Ahora bien, ¿por qué decimos que estas actitudes de Mbeki mostraban un desconocimiento sobre la construcción del conocimiento científico?
Empecemos por “elitismo” versus democracia: por chocante que pueda resultarnos, la ciencia no es un espacio en el que todas las personas podamos participar, con voz y voto, hasta llegar a un acuerdo. El conocimiento científico alcanzó un nivel de especialización tal que ni siquiera los propios miembros de la comunidad científica pueden manejarla en su totalidad.
Quienes hacen climatología no pueden opinar sobre física de partículas, los cuales deberían abstenerse de hablar de antropología o de zoología. En consecuencia, la acusación de “elitismo” contra quienes exigían que el presidente dejara de opinar sobre el sida resulta desencaminada.
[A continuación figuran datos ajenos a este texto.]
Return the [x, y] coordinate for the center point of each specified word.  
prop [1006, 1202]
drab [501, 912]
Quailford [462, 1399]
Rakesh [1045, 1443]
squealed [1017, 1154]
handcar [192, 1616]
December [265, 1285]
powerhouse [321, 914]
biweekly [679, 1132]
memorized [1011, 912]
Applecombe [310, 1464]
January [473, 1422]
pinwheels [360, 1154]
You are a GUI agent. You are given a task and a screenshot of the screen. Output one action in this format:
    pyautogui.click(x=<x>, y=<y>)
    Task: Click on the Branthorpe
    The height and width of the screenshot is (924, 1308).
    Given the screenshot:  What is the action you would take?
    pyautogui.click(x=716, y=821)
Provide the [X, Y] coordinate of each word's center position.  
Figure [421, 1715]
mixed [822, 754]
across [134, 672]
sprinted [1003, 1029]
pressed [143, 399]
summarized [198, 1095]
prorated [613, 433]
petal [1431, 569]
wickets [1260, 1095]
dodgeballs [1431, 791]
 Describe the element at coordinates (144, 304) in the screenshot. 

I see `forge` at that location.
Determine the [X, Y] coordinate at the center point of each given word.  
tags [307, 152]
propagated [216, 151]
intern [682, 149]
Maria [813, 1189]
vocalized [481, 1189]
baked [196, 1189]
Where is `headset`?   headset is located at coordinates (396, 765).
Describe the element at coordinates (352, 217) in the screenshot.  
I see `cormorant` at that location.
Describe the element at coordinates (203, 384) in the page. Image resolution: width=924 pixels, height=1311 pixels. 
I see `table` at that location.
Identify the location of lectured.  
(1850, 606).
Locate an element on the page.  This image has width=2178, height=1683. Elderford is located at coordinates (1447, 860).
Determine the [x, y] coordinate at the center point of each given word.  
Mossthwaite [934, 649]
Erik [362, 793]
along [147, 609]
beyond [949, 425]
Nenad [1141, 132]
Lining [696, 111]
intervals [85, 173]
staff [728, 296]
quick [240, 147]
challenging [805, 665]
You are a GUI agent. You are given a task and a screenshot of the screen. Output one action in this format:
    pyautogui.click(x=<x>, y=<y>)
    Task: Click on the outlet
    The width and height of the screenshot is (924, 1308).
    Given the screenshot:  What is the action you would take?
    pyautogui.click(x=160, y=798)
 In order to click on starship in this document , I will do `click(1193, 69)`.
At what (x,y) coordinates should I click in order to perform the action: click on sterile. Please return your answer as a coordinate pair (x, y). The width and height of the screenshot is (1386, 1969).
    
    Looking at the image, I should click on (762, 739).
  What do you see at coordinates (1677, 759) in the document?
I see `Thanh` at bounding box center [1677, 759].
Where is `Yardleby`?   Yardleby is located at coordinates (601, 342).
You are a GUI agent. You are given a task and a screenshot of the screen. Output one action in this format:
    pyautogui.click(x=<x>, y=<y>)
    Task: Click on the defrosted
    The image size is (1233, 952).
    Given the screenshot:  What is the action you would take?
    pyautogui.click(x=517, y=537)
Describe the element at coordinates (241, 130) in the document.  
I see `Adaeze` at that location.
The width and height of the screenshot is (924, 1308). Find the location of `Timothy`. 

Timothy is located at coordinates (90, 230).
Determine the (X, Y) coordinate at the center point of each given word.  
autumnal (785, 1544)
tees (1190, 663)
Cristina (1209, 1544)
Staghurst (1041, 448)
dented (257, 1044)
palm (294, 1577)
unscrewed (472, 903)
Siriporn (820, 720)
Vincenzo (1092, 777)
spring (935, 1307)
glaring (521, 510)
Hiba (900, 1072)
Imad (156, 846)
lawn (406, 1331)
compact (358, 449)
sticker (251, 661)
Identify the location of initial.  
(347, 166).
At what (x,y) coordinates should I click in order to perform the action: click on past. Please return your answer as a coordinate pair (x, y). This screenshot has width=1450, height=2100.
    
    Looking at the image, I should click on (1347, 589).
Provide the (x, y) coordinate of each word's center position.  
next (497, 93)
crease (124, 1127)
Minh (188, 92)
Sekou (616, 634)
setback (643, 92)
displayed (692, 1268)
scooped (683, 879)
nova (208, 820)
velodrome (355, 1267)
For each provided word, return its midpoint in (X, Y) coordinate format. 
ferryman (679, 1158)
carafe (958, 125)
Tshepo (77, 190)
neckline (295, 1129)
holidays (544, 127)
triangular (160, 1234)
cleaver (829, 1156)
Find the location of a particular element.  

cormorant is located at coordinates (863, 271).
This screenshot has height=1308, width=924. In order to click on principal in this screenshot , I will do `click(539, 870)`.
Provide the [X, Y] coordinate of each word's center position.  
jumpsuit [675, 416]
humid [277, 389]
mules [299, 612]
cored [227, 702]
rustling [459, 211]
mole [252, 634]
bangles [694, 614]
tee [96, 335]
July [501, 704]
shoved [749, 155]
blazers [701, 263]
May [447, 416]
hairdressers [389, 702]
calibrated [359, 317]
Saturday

Con respecto a la idea de no “prohibir” el “disenso”: en este punto, la polémica alrededor del sida obvió que, en ciencia, una vez que existe evidencia que apoya cierta hipótesis, esta evidencia pone una vara muy alta a la hora de defender una hipótesis rival.
Sería apresurado decir que nuestras hipótesis actuales están verificadas para siempre, pero sería un desatino decir que, pese a toda la evidencia que tenemos de que el HIV causa el sida (¡o de que la Tierra es esférica!), cualquier otra idea debe ser tomada igualmente en serio, a riesgo de cometer alguna forma de totalitarismo.
Por último, la idea de que dos grupos que discrepan profundamente puedan sentarse a una mesa y desembocar en una posición de consenso parece confundir la dinámica propia de la negociación de intereses prácticos con aquella de la evaluación de una descripción de la realidad.
Si alguien piensa que la Tierra es una esfera y otra persona piensa que es plana, no llegaremos a una solución satisfactoria para ambas partes diciendo “bueno, es una semi esfera, que incluye una superficie plana”. Cuando discutimos cuestiones teóricas no existe el buscar una solución de compromiso.
La ciencia, entonces, es enormemente exitosa frente a una variedad de problemas, pero es un juego que tiene sus reglas y no son las de la democracia. Mbeki y su círculo, aparentemente, no lo sabían. Para los 300.000 sudafricanos muertos ya es demasiado tarde. Pero, para quienes seguimos con vida y seguiremos enfrentando pandemias, calentamiento global y catástrofes ecológicas varias, es crucial tratar de entender cómo se construye nuestro conocimiento del mundo.